Low-light-imaging device specialist Andor (Belfast, UK) says two of its back-illuminated EMCCD camera models have been "instrumental" in helping Steven Chu, a Nobel Laureate and US Energy Secretary, push the boundaries of optical microscopy in order to perform molecular analysis in biological research applications.1

One of the cameras involved is the Andor DU860, is capable of acquiring images at 500 frames/s; the other is a DU897 model that can capture individual photons from single fluorescence emitters.

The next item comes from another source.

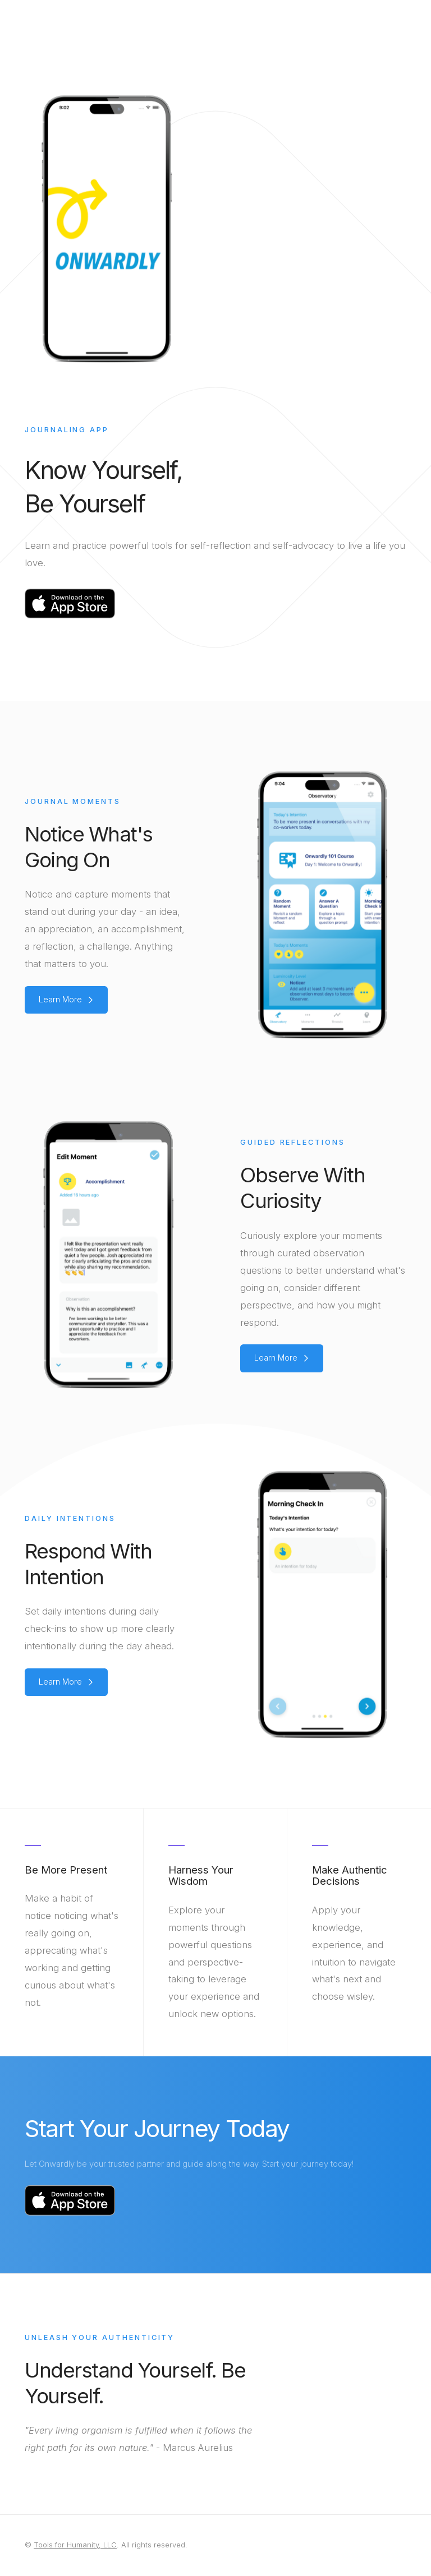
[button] (66, 1000)
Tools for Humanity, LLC (75, 2545)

By developing an active feedback system, Chu and his team were able to repeatedly place the centroid of a single fluorescent molecule image anywhere on either of the camera’s CCD arrays and measure its position with sub-pixel accuracy. This means that in conjunction with additional optical beams to stabilize the microscopy system, the traditional errors caused by nonuniformity of chip manufacture can be reduced to subnanometer scale.

As a result, the team was able to develop a two-color, single-molecule imaging system, which achieved image resolutions an order of magnitude greater than the current best super-resolution techniques (5 nm).

Gaining the ability to resolve single molecules at this level has implications for biological research, where it should allow the structure of large, multi-subunit complexes to be analyzed at the single molecule level.

Chu and his colleagues are planning to use the new technique to learn more about the human RNA polymerase II system, which initiates the transcription of DNA, and the molecular mechanisms controlling cell-to-cell adhesion processes.

The resolving power of the new super-resolution technique may also be useful in guiding the design of new photometric imaging systems in fields such as nanometrology, atomic physics, and astronomy, says Andor.

1. A. Pertsindis, y. Zhang, S. Chu, S., "Subnanometre single-molecule localization, registration and distance measurements," Nature, doi:10.1038/nature09163,2010).